> PROBLEM TO SOLVE: Among the entries below, copy only the span from the line containing "Screen dimensions: 283x319" through the line containing "This screenshot has height=175, width=238.". Do so exactly, and skip the pictures.

########

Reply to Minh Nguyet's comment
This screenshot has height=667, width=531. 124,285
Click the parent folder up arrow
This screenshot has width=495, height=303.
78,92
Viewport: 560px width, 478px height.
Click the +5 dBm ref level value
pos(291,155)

########

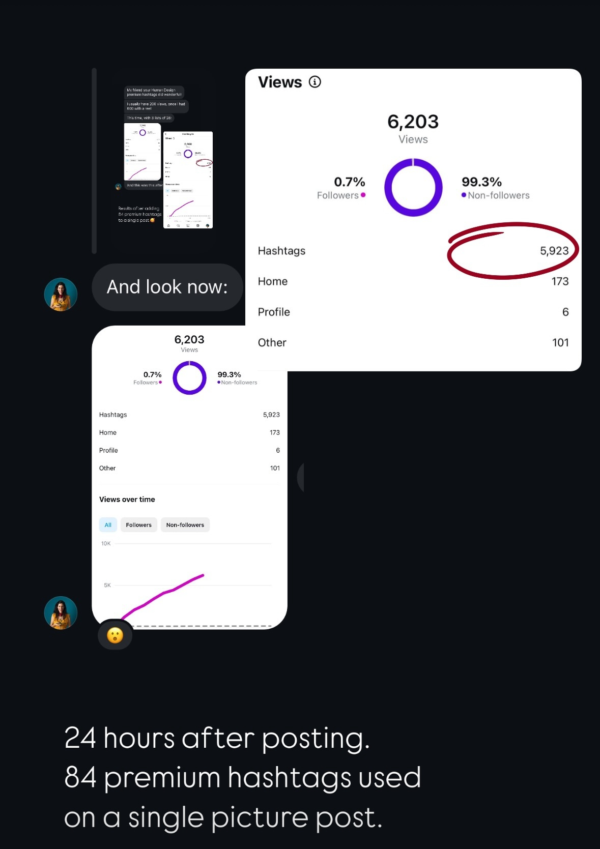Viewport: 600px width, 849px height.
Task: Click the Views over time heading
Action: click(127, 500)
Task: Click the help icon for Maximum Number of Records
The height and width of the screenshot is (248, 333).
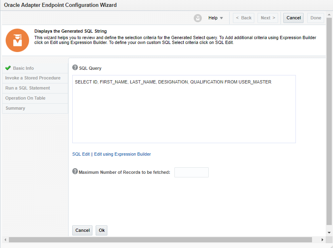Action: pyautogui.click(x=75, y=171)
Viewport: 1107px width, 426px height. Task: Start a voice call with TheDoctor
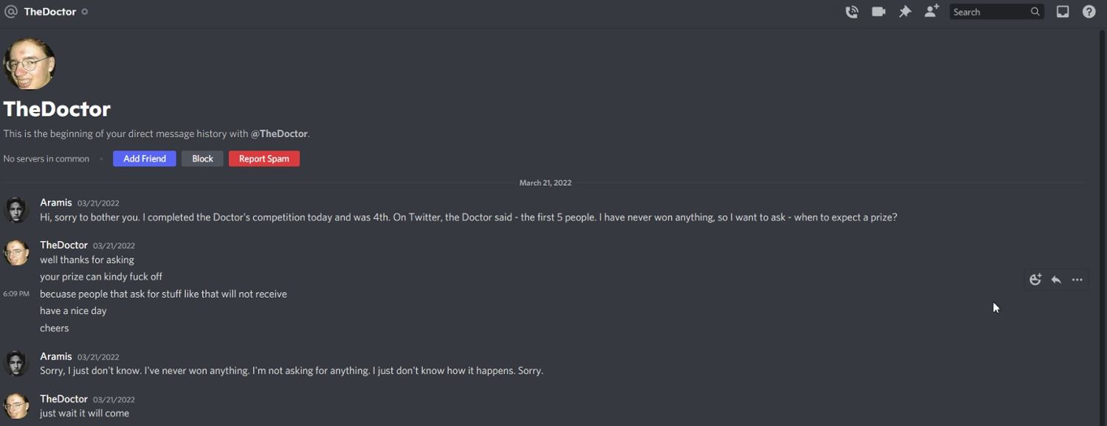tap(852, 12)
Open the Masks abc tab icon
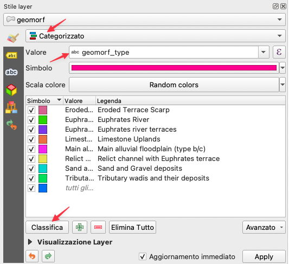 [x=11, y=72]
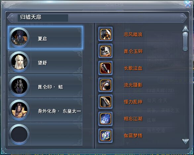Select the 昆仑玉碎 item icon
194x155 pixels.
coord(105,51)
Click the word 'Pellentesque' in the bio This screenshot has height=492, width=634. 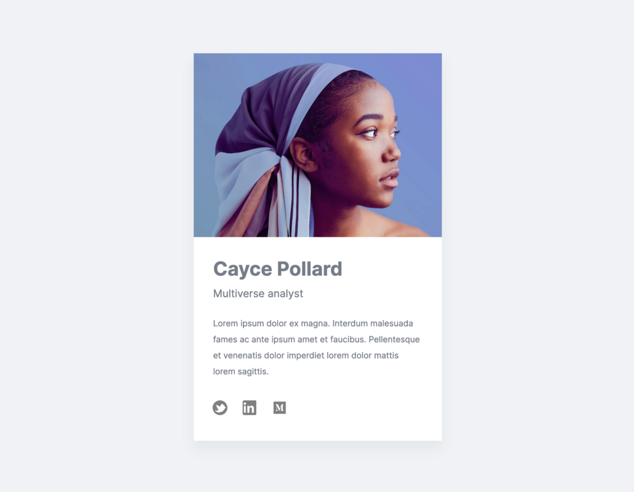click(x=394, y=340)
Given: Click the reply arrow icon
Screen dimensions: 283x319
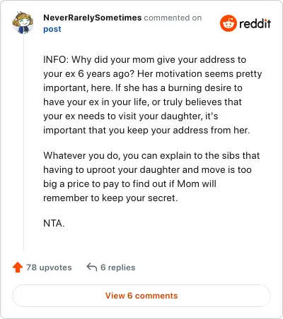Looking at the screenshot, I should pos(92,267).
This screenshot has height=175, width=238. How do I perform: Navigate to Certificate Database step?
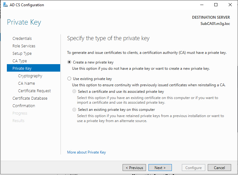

########

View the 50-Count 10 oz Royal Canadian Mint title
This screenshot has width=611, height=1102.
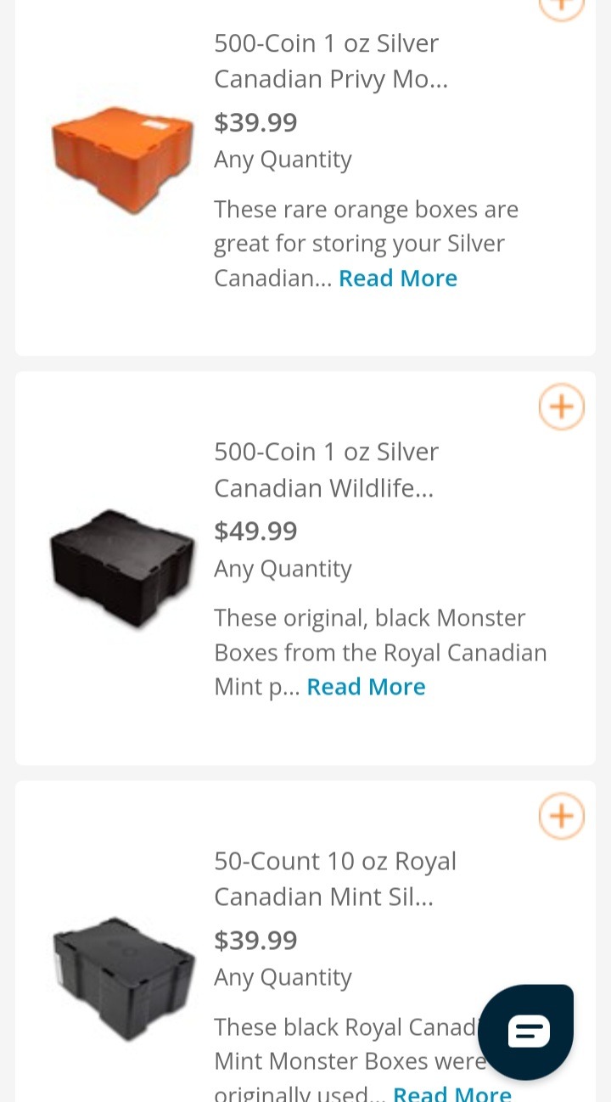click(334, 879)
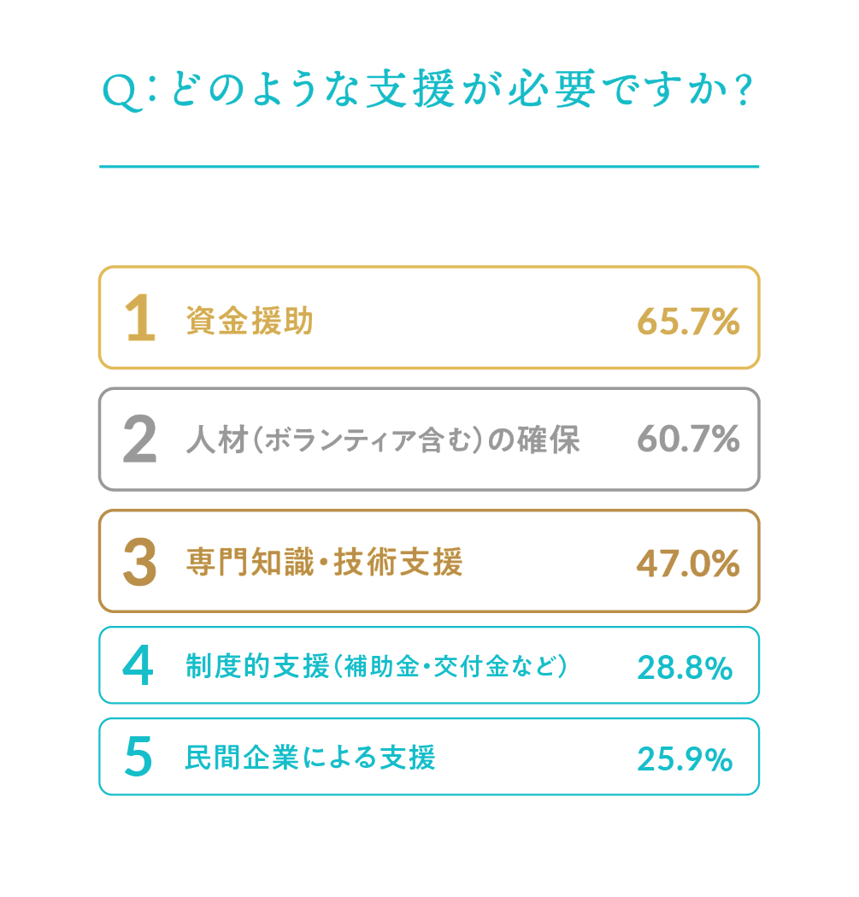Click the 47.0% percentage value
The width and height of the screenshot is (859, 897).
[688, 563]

########

> REPLY TO THE TASK:
Screen dimensions: 283x319
Looking at the screenshot, I should pos(92,267).
This screenshot has height=175, width=238. How do I perform: Navigate to Certificate Database step?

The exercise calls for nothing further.